In tal senso a prendere l’iniziativa è Francesca Manzi, che ha promosso per domani alle 11 un sit-in di protesta davanti al suo negozio in via Verdi.
«Non ci sono più le condizioni per poter andare avanti. La città è senza guida e senza nessun tipo di programmazione che ci faccia sperare in un cambiamento concreto. Le amministrazioni si alternano ma i problemi restano sempre gli stessi», afferma la Manzi. «Noi, e con “noi” credo di poter parlare a nome di tanti miei colleghi, siamo sfiniti. Ci abbiamo creduto, abbiamo investito in questa città tutto quello che potevamo, per noi, per i nostri collaboratori e, spero, per la città intera. Ma alla luce dei fatti, perché sono i fatti che contano, non vediamo altre soluzioni». Da qui un lungo elenco di richieste, o meglio «scelte strategiche» da attuare per usare le parole della commerciante.
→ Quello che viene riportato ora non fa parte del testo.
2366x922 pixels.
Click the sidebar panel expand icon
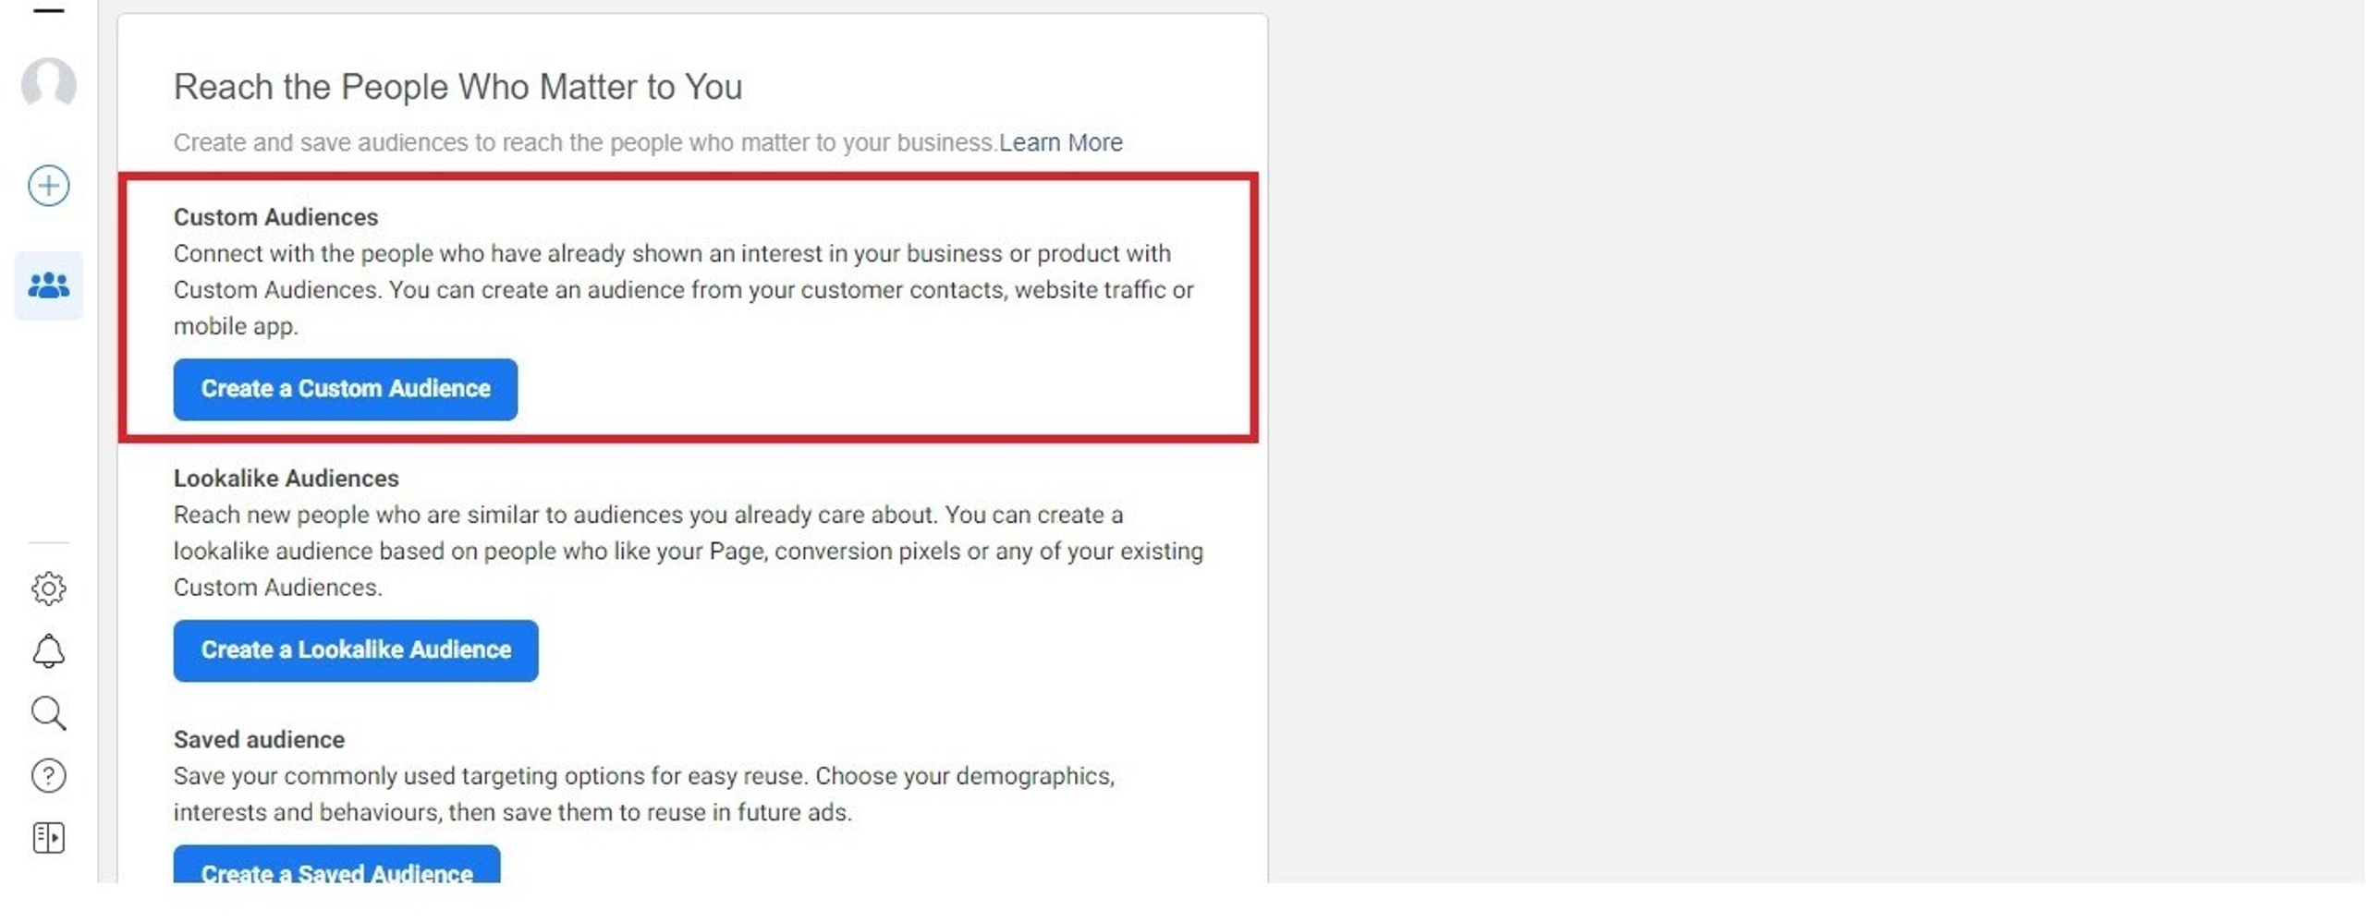click(48, 838)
A cominciare «dall’istituzione immediata della zona franca». Quindi «la regolamentazione dei cantieri del centro, con regole che obblighino a operare nel rispetto di chi ci lavora e di chi lo vive. Il controllo e regolamentazione del traffico dei mezzi pesanti durante l’ora di apertura dei negozi. L’istituzione di parcheggi e zone di carico e scarico». E poi la questione del «decoro e della e pulizia del nostro centro: giardini, piazze, strade…. Ridiamo dignità a questa città e ai suoi abitanti».
Nel pacchetto delle richieste anche «un piano commerciale e strategico e iniziative per riportare i cosiddetti “attrattori” in centro (uffici pubblici, scuole, poste, banche). Amiamo la nostra città», aggiunge Francesca Manzi, «non l’abbiamo mai abbandonata, neanche all’indomani del 6 aprile…. Ma ora basta! Più di questo non possiamo fare. Non abbiamo bisogno di proclami, ma di fatti e risposte concrete e veloci».
E, per finire, l’appello agli aquilani «perché ognuno di voi, con piccoli gesti quotidiani può contribuire a far sì che L’Aquila non si trasformi in una “bellissima scatola vuota”. A 10 anni dal terremoto non mancano i palazzi, mancano i cuori». (m.m.)